The team trained for the first qualifying round of the Futsal Euro 2018. Greece played against Wales, Moldova and San Marino. The matches took place in Wales in the end of January 2017. The first of this group played against Spain, Serbia and Poland in a group that took place in Poland in March or April 2017. As a part of this preparation Greece national futsal team played against Bulgaria and Turkey in Chalkida in a tournament that took place in Chalkida, Greece in November 2016.

==Players==
===Current squad===
The following players were called up to the squad for the 2028 FIFA Futsal World Cup qualifying matches against Israel, Norway and Estonia on 11, 12 and 14 April 2026 respectively.

| No. | Pos. | Player | Date of birth (age) | Caps | Goals | Club |
|---|---|---|---|---|---|---|
| 1 | GK | Nikolaos Aronis | 12 May 1997 (age 29) |  |  | AEK Futsal |
| 12 | GK | Konstantinos Moirotsos | 9 February 1997 (age 29) |  |  | Korydallos Futsal |
| 15 | GK | Efthimios Michalitsis | 10 November 1999 (age 26) |  |  | AEK Futsal |
| 3 | DF | Konstantinos Papadopoulos | 28 September 2004 (age 21) |  |  | Doukas |
| 4 | DF | Gerasimos Tselios | 9 January 2005 (age 21) |  |  | Ermis Zografou |
| 8 | DF | Panagiotis Gousis | 16 November 2000 (age 25) |  |  | AEK Futsal |
| 2 | FW | Ioannis Zormpas | 27 January 2005 (age 21) |  |  | Ermis Zografou |
| 5 | FW | Dimitrios Karydas | 25 January 2000 (age 26) |  |  | Doukas |
| 6 | FW | Vasilis Tzakidis | 30 November 1999 (age 26) |  |  | APOEL Futsal |
| 7 | FW | Marios Ntatis | 20 December 1994 (age 31) |  |  | AEK Futsal |
| 9 | FW | Alexandros Adamopoulos | 17 January 2004 (age 22) |  |  | CDM Futsal Genova |
| 10 | FW | Konstantinos Panou (captain) | 13 October 1997 (age 28) |  |  | Doukas |
| 11 | FW | Panagiotis Paouris | 16 December 1996 (age 29) |  |  | Athina 90 |
| 14 | FW | Dimitrios Anastasopoulos | 22 August 2005 (age 21) |  |  | AEK Futsal |

===Recent call-ups===
The following players have also been called up to the squad within the last 12 months.

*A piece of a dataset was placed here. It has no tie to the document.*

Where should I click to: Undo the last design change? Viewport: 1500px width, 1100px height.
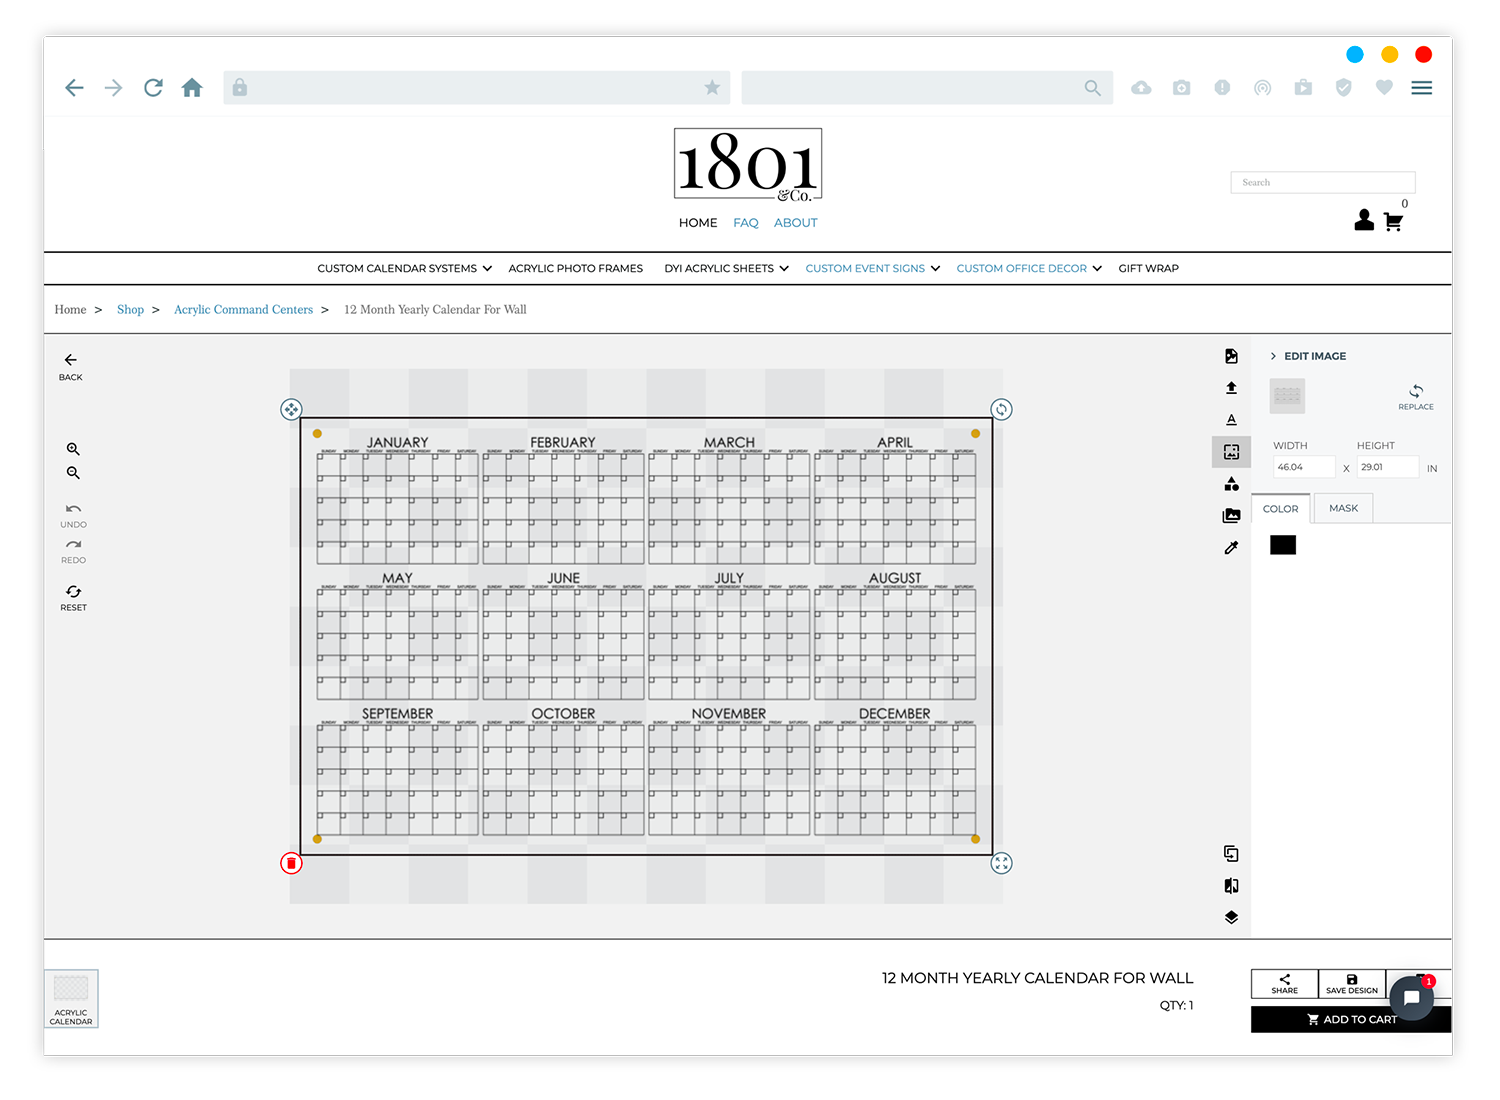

^{INJ} Player withdrew from the squad due to an injury.

^{PRE} Preliminary squad.

^{RET} Retired from international futsal.

| Pos. | Player | Date of birth (age) | Caps | Goals | Club | Latest call-up |
| GK | Vasileios Charalampopoulos | 12 December 1995 (age 30) |  |  | Doukas | v. Moldova, 11 February 2026 |
| DF | Panagiotis Bechrakis |  |  |  | A.O.T. Alimos Futsal | v. Moldova, 11 February 2026 |
| DF | Konstantinos Stylianopoulos | 21 June 2000 (age 26) |  |  | Athina 90 | v. Moldova, 11 February 2026 |
| FW | Antonios Fanaras | 6 April 2005 (age 21) |  |  | A.O.T. Alimos Futsal | v. Moldova, 11 February 2026 |
| FW | Ioannis Zompolas | 15 May 2005 (age 21) |  |  | Ermis Zografou | v. Moldova, 11 February 2026 |
| FW | Kyriakos Kountardas |  |  |  | Ermis Zografou | v. Moldova, 11 February 2026 |
| FW | Antonios Kontogeorgis | 9 December 2001 (age 24) |  |  | G.S. Salamina | v. Moldova, 11 February 2026 |
^{INJ} Player withdrew from the squad due to an injury. ^{PRE} Preliminary squad. ^{RET} Retired from international futsal.